Paradox of our times

A friend from Germany sent me a PowerPoint file with lots of photos set in Hong Kong and captions which I have assembled into the following:

Paradox of our times
Today, we have bigger houses and smaller families;
More conveniences, but less time;
We have more degrees, but less commn sense;
More knowledge, but less judgment.
We have more experts, but more problems; more medicine, but less wellness.
We spend too recklessly, laugh too little, drive too fast,
Get angry too quickly, stay up too late, get up too tired,
Read too little, watch TV too often, and pray too seldom.
We have multiplied our possessions, but reduced our values.
We talk too much, love too little and lie too often.
We've learned how to make a living, but not a life;
We've added years to life, not life to years.
We have taller buildings, but shorter tempers;
Wider freeway, but narrower viewpoints.
We spend more, but have less; we buy more, but enjoy it less.
We've been all the way to the moon and back, but have trouble crossing the street to meet the new neighbour.
We've conquered outer space, but not inner space.
We've split the atom, but not our prejudice;
We write more, but learn less; plan more, but accomplish less.
We've learned to rush, but not to wait;
We have higher incomes, but lower morals.
We build more computers to hold more information, to produce more copies, but have less communication.
We are long on quantity, but short on quality.
There are the times of fast foods and slow digestion; tall men and short character; steep profits and shallow relationships.
More leisure and less fun; more kinds of food, but less nutrition;
Two incomes, but more divorce; fancier houses, but broken homes.
This is the paradox of our times today.
That is why I propose that, as of today, you do not keep anything for a special occasion, because every day that you live is a special occasion.
Search for knowledge, read more, sit on your front porch and admire the view without paying attention to your needs.
Spend more time with your family and friends, eat your favourite foods, and visit the places you love.
Life is a chain of moment of enjoyment, not only about survival.
Use your crystal goblets. Do not save your best perfume, and use it every time you feel you want it.
Remove from your vocabulary phrases like "one of these days" and "someday". Let's write that letter we thought of writing "one of these days".
Let's tell our families and friends how much we love them.
Do not delay anything that adds laughter and joy to your life.
Every day, every hour, and every minute is special. And you don't know if it will be your last.

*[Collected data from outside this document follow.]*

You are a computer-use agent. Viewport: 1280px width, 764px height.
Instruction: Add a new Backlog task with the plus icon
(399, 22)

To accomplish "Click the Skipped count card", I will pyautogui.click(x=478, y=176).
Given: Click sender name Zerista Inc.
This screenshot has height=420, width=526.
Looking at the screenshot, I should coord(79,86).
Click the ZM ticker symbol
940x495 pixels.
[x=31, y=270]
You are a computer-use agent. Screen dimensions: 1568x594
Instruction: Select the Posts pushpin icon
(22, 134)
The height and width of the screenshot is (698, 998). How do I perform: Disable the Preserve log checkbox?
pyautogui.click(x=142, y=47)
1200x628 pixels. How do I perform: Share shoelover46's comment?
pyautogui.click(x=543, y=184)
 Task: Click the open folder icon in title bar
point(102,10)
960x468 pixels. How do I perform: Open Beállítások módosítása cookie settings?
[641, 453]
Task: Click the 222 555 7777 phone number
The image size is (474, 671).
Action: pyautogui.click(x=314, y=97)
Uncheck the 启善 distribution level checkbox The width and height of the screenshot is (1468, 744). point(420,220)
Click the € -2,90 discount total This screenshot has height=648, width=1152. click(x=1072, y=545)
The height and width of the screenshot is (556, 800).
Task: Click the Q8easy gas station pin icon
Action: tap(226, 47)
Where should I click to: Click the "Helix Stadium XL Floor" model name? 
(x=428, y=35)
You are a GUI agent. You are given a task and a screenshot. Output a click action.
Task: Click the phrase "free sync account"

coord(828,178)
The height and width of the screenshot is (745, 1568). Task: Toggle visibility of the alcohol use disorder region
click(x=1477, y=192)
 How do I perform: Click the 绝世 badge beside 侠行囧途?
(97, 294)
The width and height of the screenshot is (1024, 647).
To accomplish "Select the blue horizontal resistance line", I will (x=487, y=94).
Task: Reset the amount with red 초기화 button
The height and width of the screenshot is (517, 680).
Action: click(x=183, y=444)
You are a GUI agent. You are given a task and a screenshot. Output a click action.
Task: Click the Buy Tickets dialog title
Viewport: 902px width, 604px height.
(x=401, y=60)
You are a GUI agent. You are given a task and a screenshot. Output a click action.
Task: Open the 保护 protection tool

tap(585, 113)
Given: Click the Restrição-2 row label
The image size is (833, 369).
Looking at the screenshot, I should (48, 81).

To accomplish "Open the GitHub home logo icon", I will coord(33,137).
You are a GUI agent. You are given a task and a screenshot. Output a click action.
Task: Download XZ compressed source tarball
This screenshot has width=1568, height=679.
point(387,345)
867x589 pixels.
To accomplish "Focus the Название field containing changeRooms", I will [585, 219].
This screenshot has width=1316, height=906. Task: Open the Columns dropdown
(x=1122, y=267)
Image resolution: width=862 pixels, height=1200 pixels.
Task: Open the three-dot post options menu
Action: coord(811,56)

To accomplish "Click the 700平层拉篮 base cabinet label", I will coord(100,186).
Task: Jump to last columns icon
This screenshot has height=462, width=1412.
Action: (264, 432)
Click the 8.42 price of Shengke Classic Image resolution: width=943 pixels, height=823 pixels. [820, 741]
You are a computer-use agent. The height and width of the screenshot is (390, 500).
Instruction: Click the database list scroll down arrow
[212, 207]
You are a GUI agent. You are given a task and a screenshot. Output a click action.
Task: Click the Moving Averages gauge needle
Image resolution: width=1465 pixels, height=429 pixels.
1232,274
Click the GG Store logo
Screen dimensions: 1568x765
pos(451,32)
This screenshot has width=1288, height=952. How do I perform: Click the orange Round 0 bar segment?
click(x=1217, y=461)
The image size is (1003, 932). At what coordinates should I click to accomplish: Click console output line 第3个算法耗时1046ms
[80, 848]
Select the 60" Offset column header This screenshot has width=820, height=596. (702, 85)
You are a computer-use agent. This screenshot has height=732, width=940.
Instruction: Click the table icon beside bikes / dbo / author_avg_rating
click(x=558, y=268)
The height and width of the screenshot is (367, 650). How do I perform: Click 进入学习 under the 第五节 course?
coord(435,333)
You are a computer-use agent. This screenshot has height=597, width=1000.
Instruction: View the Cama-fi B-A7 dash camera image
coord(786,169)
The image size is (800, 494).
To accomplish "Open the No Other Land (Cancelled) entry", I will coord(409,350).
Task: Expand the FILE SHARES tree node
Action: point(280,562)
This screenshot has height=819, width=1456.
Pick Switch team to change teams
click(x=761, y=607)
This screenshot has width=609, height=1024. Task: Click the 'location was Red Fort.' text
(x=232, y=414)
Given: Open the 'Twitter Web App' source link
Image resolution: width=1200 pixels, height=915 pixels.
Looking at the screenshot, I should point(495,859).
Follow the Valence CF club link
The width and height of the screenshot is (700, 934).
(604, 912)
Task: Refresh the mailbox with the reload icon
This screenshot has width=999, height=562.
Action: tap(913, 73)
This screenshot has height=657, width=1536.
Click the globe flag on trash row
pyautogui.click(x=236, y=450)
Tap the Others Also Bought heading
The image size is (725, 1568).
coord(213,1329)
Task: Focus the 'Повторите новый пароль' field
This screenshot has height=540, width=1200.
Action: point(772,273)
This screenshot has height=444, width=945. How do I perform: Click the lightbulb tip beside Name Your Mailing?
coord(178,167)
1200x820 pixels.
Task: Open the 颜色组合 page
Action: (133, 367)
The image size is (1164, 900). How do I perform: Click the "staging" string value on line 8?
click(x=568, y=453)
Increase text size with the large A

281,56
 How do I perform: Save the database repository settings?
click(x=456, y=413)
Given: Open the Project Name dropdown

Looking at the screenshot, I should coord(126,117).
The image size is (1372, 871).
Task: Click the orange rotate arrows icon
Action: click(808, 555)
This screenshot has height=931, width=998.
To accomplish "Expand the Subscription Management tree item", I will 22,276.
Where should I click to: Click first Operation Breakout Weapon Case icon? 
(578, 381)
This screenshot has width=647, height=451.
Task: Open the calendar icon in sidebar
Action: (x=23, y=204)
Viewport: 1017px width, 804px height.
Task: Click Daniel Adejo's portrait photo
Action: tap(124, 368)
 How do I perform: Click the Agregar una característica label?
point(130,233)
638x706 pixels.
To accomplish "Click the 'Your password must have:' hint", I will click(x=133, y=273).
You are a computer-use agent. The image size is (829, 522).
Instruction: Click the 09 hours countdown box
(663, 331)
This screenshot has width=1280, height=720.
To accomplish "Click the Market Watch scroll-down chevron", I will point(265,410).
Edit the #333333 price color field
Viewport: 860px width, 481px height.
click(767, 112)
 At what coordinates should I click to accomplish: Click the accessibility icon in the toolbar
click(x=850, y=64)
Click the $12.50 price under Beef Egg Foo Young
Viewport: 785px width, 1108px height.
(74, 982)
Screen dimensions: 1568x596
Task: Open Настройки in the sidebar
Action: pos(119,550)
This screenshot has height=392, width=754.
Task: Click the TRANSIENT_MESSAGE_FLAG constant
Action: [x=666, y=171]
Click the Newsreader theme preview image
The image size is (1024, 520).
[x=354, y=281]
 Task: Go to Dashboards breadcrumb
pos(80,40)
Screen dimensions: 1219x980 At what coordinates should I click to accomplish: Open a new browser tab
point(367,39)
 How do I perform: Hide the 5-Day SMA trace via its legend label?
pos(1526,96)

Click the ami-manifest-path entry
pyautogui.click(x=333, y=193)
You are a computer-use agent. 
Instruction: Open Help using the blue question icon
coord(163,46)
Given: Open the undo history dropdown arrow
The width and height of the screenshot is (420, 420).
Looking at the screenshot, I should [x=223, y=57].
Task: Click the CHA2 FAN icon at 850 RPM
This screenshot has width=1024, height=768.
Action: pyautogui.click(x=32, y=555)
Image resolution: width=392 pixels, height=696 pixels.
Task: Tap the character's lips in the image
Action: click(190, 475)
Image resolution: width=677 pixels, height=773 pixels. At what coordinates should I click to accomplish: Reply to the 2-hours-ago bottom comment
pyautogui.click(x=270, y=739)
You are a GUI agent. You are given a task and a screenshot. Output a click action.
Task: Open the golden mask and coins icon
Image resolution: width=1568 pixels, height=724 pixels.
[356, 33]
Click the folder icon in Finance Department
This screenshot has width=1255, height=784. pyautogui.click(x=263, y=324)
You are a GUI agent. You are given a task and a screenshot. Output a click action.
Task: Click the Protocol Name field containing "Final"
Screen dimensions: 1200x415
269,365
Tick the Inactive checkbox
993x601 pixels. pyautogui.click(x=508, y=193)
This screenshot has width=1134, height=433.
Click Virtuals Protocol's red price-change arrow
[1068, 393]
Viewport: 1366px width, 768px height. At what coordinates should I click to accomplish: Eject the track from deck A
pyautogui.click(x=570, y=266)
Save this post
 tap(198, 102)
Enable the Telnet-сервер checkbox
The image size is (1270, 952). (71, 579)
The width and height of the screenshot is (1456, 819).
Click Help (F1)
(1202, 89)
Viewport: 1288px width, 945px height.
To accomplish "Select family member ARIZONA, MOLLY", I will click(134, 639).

The file is produced by someone called Herbert K. Lau. A Hongkonger, I believe. A middle class Hongkonger who is disillusioned by the life in this glamorous city which provides opportunities for multiplying possessions but not for inner peace and wisdom.

I share most of his observations except one. He said "More leisure and less fun", but what I see in myself and most working adults I come across here is that we are having less leisure time. This is another big paradox of our times. While modern technology and the affluence of our society are supposed to be able to allow us to have more leisure, the truth is that people are working longer and longer hours.

But this is a topic for another day.